The agreement is aimed at completing rehabilitation work and restarting operations at the Port Harcourt and Warri refineries, assets that have remained largely dormant despite multiple rounds of government-funded turnaround maintenance.
Edafe said the development raises serious questions about fiscal discipline, policy coherence, and the absence of accountability for previous investments running into billions of dollars.
“What Nigerians are witnessing is a troubling pattern of policy repetition without reflection. The same refineries that have gulped enormous public funds over the years are once again at the centre of a fresh round of agreements, yet there has been no transparent accounting of what has already been spent or why those investments failed to deliver results,” he said.
The group specifically referenced earlier government approvals of over $1 billion for refinery rehabilitation projects, warning that proceeding with new partnerships without a public audit of past expenditures undermines trust in the system.
“It is unacceptable that after committing over one billion dollars to refinery rehabilitation, the nation is being asked to embrace yet another agreement without a clear and verifiable audit of previous interventions. This is not just about policy failure; it is about the potential erosion of public trust in how national wealth is managed,” Edafe said.
He argued that while the introduction of a technical equity model may appear innovative, it does not absolve the government and NNPC Ltd of responsibility for past inefficiencies and possible mismanagement.
“The idea of bringing in technical partners with equity stakes is not inherently flawed.

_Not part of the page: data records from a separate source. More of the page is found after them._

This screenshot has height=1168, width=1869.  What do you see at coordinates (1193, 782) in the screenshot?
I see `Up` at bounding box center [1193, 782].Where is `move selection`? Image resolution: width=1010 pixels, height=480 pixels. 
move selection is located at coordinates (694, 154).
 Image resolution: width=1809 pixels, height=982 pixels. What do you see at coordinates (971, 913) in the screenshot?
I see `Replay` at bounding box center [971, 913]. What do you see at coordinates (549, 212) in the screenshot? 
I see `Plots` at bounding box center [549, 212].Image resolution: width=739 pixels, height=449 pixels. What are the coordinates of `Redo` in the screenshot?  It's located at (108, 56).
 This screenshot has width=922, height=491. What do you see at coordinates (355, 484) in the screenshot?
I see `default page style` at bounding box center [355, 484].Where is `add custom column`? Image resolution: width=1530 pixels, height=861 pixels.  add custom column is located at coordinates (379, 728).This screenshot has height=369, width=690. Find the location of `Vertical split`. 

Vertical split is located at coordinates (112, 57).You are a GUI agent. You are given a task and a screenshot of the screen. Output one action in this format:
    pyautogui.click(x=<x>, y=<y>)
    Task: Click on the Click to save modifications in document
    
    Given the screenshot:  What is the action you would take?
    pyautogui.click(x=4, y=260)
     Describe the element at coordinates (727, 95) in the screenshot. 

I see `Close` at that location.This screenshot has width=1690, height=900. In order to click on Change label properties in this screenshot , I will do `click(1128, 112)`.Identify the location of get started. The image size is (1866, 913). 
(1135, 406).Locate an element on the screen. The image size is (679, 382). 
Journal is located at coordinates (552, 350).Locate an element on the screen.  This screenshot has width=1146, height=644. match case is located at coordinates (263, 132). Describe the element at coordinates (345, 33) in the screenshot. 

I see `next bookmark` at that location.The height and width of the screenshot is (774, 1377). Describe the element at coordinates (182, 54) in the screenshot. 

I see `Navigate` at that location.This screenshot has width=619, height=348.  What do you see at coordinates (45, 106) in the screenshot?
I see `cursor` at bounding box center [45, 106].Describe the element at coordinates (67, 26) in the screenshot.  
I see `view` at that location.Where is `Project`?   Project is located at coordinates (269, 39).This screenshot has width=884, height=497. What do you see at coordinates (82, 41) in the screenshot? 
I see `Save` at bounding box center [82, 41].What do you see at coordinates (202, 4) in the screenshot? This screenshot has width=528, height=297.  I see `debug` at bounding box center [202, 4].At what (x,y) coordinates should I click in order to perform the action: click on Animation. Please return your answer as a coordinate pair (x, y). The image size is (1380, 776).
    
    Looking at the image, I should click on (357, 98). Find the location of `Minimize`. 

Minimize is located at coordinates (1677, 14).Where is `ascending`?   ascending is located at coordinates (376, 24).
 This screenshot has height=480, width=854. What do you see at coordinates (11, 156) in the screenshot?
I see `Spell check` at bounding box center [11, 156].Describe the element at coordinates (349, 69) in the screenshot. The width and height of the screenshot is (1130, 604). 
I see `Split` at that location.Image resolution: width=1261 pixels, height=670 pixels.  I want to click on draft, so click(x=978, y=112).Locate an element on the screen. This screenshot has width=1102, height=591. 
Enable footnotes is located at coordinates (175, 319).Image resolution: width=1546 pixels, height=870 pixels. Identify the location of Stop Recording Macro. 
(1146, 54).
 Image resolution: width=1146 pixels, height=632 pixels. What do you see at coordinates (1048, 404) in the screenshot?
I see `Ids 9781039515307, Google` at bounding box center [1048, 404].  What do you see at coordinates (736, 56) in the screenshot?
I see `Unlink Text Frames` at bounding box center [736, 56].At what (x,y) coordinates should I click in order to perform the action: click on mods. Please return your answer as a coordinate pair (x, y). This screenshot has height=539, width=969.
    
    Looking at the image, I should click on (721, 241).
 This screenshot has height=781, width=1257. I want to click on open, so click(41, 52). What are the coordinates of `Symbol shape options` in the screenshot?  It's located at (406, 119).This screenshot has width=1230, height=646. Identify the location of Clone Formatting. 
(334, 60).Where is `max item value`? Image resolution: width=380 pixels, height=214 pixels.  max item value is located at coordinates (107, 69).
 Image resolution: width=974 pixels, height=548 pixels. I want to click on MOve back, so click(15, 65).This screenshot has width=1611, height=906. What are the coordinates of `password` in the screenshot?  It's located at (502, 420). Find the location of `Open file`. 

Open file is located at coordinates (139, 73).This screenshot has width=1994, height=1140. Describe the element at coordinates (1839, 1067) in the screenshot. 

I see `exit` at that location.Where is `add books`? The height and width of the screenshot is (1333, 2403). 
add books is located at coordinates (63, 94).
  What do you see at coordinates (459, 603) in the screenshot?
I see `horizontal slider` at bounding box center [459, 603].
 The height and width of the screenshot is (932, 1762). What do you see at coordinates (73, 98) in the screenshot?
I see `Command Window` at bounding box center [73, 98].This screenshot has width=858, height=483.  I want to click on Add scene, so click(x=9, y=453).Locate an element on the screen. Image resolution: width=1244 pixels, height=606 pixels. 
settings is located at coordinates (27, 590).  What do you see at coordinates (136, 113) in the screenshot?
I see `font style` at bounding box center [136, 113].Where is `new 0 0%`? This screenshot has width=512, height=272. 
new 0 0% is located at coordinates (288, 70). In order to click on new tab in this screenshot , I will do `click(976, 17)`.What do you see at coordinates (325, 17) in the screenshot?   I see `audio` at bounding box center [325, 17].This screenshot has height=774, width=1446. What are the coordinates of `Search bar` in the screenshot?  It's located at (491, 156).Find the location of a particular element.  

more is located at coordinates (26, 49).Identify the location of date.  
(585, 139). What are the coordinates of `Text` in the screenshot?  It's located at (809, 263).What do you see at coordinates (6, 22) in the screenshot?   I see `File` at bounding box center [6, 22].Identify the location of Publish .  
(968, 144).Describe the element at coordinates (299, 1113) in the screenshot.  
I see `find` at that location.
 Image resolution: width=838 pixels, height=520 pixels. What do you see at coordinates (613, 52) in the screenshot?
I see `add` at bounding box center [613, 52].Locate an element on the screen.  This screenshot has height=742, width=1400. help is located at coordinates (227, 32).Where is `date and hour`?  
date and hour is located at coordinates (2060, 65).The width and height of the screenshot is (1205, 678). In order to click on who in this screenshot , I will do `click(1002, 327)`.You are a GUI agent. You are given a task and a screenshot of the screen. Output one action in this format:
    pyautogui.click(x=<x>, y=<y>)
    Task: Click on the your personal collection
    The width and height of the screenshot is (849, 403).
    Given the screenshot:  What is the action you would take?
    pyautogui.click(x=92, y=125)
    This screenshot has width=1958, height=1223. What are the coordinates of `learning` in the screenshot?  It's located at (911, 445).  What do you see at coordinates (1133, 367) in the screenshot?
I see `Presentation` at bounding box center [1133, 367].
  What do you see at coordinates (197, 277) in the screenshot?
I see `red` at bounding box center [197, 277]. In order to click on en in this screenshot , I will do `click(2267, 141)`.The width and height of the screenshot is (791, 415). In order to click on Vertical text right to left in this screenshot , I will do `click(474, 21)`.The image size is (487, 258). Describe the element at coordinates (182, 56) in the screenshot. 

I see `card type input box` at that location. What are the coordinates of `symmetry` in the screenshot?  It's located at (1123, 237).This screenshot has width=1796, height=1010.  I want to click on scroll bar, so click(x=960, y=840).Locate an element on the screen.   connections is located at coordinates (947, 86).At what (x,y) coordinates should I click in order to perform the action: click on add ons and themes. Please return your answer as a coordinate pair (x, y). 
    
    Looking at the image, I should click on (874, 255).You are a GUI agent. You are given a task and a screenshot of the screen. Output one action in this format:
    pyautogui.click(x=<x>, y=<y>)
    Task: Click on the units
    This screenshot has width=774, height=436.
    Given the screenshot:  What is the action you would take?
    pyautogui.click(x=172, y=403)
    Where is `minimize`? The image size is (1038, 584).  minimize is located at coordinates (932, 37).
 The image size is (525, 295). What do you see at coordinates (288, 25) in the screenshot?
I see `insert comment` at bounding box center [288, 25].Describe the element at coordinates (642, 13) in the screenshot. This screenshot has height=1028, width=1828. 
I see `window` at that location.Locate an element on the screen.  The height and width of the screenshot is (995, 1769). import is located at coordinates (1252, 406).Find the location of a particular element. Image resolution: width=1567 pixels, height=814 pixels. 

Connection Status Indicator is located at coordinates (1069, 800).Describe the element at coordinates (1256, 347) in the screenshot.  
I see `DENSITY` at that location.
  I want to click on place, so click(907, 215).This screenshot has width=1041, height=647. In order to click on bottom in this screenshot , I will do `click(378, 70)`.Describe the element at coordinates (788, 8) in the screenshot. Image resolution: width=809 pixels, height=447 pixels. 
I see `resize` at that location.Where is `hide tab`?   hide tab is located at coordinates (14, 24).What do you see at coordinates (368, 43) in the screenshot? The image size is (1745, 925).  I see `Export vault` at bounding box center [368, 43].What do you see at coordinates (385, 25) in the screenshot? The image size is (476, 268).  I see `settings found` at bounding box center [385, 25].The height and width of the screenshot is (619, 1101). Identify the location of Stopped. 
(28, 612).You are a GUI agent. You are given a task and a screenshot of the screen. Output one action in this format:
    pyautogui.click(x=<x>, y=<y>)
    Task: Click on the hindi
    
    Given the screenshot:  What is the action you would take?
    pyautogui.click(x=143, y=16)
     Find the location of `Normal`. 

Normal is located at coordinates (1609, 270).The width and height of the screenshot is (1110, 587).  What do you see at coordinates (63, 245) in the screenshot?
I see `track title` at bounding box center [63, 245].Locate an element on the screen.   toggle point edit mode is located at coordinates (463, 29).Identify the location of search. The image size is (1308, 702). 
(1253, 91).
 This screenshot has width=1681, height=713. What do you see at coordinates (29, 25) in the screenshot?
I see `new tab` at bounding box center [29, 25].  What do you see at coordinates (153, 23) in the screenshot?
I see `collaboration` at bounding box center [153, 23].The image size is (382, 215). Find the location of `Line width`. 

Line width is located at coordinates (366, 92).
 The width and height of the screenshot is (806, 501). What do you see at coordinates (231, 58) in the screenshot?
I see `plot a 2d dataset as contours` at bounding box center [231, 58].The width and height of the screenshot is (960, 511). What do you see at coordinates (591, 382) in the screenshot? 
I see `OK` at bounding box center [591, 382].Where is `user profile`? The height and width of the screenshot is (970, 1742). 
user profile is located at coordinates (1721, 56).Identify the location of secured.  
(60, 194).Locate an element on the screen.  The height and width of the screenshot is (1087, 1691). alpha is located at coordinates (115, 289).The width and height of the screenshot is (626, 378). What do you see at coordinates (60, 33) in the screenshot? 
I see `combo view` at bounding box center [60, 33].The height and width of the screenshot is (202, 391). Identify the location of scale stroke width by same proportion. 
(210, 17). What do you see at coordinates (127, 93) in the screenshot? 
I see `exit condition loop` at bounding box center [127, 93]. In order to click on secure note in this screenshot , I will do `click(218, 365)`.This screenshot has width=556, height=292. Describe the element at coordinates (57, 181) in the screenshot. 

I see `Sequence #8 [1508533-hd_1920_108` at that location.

However, it becomes deeply problematic when it is introduced as a substitute for accountability. Before we speak of new partnerships, Nigerians deserve a full disclosure of how past funds were utilised, who was responsible for project delivery, and why the expected outcomes were not achieved,” he said.
The group also warned that without institutional reforms, the proposed collaboration risks becoming another cycle of investment without sustainable results.
“What is being presented as a strategic shift may, in reality, become another expensive experiment if the underlying governance issues are not addressed. Technical expertise alone cannot fix a system that lacks transparency, oversight, and consequences for failure,” Edafe said.
The Centre called on the National Assembly and relevant anti-corruption agencies to initiate a comprehensive probe of refinery rehabilitation projects over the past decade, including contract awards, disbursements, and project execution timelines.
“This moment demands more than optimism; it demands scrutiny. We call on oversight institutions like the National Assembly, Economic and Financial Crimes Commission (EFCC) and others to undertake a forensic examination of all funds committed to refinery rehabilitation, including the recent billion-dollar interventions. Nigerians must know what has been done with their resources and why the country is still dependent on fuel imports despite repeated promises of self-sufficiency,” he said.
The Centre added that restoring confidence in Nigeria’s oil sector would require not just new agreements, but a demonstrable commitment to transparency, accountability, and institutional integrity.